Aswoensdag! Wij laten as strooien op het hoofd. Wij brengen ons in herinnering dat we als mensen vergankelijke wezens zijn. As is iets dat overblijft als de dingen vervallen, tot stof vergaan. "Gedenk mens, dat je uit stof gevormd bent en tot stof zult wederkeren". Vandaag bekennen we onomwonden dat ieder van ons op weg is naar de dood. Een teken van angst of een teken van waarschuwing? Pas als je de werkelijkheid onder ogen durft zien, is de weg naar Pasen vrij. Dan begrijp je nóg beter wat het betekent om op te staan uit het stof van de aarde.

In de vastentijd staat de woestijn centraal. De woestijn is de plaats waar je je op niets anders kunt beroepen. Je wordt teruggeworpen op jezelf. In de woestijn zijn geen begaanbare wegen. Er is geen voorgegeven route die je het vertrouwen geeft dat je er wel uit zult komen. Je kunt nergens op steunen - alleen jijzelf kunt een weg worden. In het religieuze taalgebruik is de woestijn een land van de vijanden van het leven, een landstreek van de dood; het volstrekte tegendeel van wat God met deze aarde bedoeld heeft. Ik kom mensen tegen die in de woestijn leven. Verdwaald uit de bewoonde wereld zijn ze het spoor bijster geraakt. Wat vroeger zeker was, is in stukken gevallen. Waar draait het in het leven om? Is het leven niet meer dan één grote zinloze vergissing?

Wij kunnen in ons leven de woestijn niet vermijden. In oude verhalen lezen wij hoe mensen de woestijn intrekken om de confrontatie met zichzelf aan te gaan. Zo doet Jezus van Nazareth, als Hij begeesterd is door het geheim van het leven en dat tot op het bot wil beproeven. Jezus verblijft in de woestijn, wel 40 dagen en 40 nachten lang. Hij staat daarmee in de traditie van zijn Volk, dat veertig jaar door de woestijn trok voordat het Beloofde Land bereikt werd.

Niet als 't de mens goed gaat, maar in de woestijn komt de waarheid in de mens aan het licht. Als alle controle wegvalt, steken monsters de kop op. Verbijsterd zien we ons negatieve spiegelbeeld. Wij ontketenen krachten die haast niet in te dammen zijn. Mensen, gedrenkt in bloed, zoeken een haastig heenkomen.

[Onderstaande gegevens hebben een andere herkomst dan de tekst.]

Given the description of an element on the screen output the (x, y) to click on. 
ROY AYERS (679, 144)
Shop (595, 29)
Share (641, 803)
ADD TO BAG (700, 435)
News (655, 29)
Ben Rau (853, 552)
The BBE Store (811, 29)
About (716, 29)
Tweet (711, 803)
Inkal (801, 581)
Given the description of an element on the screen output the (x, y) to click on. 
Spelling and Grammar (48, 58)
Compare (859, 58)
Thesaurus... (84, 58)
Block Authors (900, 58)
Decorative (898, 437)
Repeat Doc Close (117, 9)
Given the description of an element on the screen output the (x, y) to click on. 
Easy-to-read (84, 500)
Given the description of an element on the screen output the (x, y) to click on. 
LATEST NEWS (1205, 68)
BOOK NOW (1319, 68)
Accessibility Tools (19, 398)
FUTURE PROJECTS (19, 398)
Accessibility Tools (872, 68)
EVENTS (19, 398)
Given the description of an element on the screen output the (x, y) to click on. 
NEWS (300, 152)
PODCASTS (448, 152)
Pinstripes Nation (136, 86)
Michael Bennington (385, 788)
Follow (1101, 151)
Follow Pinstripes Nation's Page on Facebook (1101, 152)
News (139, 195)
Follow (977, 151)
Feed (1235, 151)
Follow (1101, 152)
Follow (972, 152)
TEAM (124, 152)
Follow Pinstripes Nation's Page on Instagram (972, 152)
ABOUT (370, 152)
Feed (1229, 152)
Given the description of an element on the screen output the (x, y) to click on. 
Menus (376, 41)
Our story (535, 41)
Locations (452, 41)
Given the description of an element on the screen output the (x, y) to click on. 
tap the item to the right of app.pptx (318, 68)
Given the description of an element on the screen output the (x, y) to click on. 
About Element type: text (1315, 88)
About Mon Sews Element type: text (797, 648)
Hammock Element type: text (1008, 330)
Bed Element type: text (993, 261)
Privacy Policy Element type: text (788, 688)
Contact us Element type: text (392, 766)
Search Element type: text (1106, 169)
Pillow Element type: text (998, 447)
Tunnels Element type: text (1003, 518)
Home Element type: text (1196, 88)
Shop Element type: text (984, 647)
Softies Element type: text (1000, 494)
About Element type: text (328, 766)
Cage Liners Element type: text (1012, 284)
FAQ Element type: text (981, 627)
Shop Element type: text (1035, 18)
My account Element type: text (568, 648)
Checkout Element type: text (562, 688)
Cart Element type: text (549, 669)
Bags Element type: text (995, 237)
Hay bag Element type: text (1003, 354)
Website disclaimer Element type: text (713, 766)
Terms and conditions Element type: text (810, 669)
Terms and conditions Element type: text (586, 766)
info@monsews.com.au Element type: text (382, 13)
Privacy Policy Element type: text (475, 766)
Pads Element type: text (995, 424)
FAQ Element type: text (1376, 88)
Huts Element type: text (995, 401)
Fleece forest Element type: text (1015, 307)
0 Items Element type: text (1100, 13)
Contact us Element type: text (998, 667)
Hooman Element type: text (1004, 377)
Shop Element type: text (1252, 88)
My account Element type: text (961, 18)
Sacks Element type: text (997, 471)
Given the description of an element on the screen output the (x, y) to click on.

De woorden van het Joodse meisje Anne Frank hebben nog steeds niet aan actualiteit ingeboet, als zij op 12 juni 1944 schrijft: "ik zie hoe de wereld steeds meer in een woestijn herschapen wordt. Maar tóch, als ik naar de hemel kijk, weet ik dat alles zich ten goede zal wenden en dat er weer rust en vrede in de wereldorde zal komen".

God zoekt mensen, die van aanpakken weten, die durven spreken, die anders gaan leven, opdat anderen kunnen overleven. Hij vraagt van ons een ándere levensstijl. Hij vraagt dat wij ons blijven inzetten voor vrede, gerechtigheid en voor een leefbare wereld. God vraagt ons dat we in het leven niet verder gaan met onze show, maar dat we mensen worden die tot rust kunnen komen en die onze wereld weer tot rust kunnen brengen.

In de eerste lezing roept hoorden wij de woorden van God via de profeet Joël: “Kondigt een heilige vastentijd af en verzamelt het volk”. In het evangelie staat midden in het hart van de Bergrede de drie kernwoorden voor de Veertigdagentijd. “Denkt er om, beoefent uw gerechtigheid niet voor het oog van de mensen, om aandacht te trekken. Als u een aalmoes geeft, laat de linkerhand niet weten wat de rechter doet, anders heb je geen recht op loon bij de Vader in de hemel”. Het gaat in de Veertigdagentijd om drie kernwoorden, om bidden, vasten en aalmoezen geven aan hen die aan dit leven fors tekort komen. En deze drie woorden mogen de komende zeven weken met dikke letters in onze agenda’s worden geschreven!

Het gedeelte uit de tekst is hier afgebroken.